MILIBOO goes Phygital in Paris
MILIBOO is a French brand that sells contemporary and “easy living” furnitures online since 2007. Their website features 2,500 items that help the brand to reach around € 15M in sales in 2015, mainly on the French Market. Miliboo went public last year and raised € 5 M to finance its development on the very competitive furniture market.
At the end of the year 2014, Miliboo has decided to open its first brick and mortar store to allow its clients to see, feel and try some of the products before purchasing them. This Sqm 600 showroom/store is located in the heart of Paris where urban and young customers (the prime target of Miliboo) are prominent. Back in late 2014, the opening of the store was seen as a test. 18 months later, I assume that the test is positive. Miliboo has even recently announced a second store in Lyon (the second largest city in France) by the end of the year 2016.
The Parisian store has been positioned as a connected one, a truly phygital store. The new retail graal according the experts. Let’s head for a guided tour.
- The two-story store is located in an ancient and cosy building. Unfortunately, the entrance is quite narrow and so is the storefront. People in the street cannot really figure out the size of the store from the outside. Moreover, I think that it would have been wise to express the brand positioning directly on the storefront to stimulate curiosity from people passing by.
- At first sight, the store looks like any other furniture one. The products are displayed in thematic areas and we can find a lot of Scandinavian style furnitures like everywhere else.
- The digital dimension of the store is embodied by several screens displayed throughout the store.
- At the entrance, visitors are invited to create their personal store card. It will help them to get the most out of the screens by swiping the card through the machines. If you don’t fancy a card, you can download the Miliboo app instead.
- The digital kiosks allow you to browse the Miliboo website with some interesting extra features. For example, you can see if the items you are interested in are available in the store. Another screen is there to encourage you to personalize your product via changing color patterns and fixtures.
- Some screens are also installed to give you some extra details about the furnitures displayed in the area in front of you.
- Thanks to QR codes, you can also get some more information about the products.
- Upon request, Miliboo provides their customers with 3D virtual renderings of their future interior. Thanks to VR glasses, you can enjoy seeing how your flat would look like with some Miliboo furnitures in there. Valuable service indeed.
- A “connected sofa” is showcased in the store too. It is a Miliboo innovation that makes it easy to charge your personal digital devices (smartphone, tablets) by placing them on the armrest or change TV channels with a built-in universal remote control. This prototype has helped Miliboo to be under the radar of the media.

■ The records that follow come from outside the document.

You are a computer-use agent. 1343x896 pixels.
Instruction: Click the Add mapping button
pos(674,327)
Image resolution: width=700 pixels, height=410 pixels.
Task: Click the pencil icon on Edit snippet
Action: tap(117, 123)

- The bottom line of this embedded experience in a phygital store leaves me with mixed feelings.
- A physical store, connected or not, is a valuable asset for an online company like Miliboo. No doubt about it. People have the opportunity to discover both the brand and the quality of its product range. When it comes to expensive furnitures, it makes absolutely sense to help customers facilitate their choice. Plus, it does make sense economically. I would bet that the store should be making around € 1,5 M a year, which would already account for 10% of the brand total turnover.
- The phygital dimension of the store undoubtedly brings an interesting added value. It delivers extra information about the products and truly helps visitors in their purchasing process.
- Anyway, I cannot say that the store provides customers with a superior retail experience. And here is the rub. You can display all the screens you want, it doesn’t make your store fun and easy to shop in. In my opinion, a phygital store is not a store with digital devices and services. It’s a store where experience and customer relationships are made seamlessly easier thanks to technology.
- To my mind, the main point is that the store lacks a strong and clear retail concept that would have been able to engage visitors in a frictionless and superior customer journey. I suggest you take look at what Miliboo competitor Made.com (one of the global leading brand in online design furniture market) has done in its London showroom to see what I am talking about. Made.com has created a truly immersive and experiential store where personalization service and product quality are brilliantly showcased. See the 3 following pictures to get it right.
- Let’s bet that Miliboo will take advantage of this 18-month Parisian experience to optimize the “phygital” concept of the second store to come. A retail issue worth following.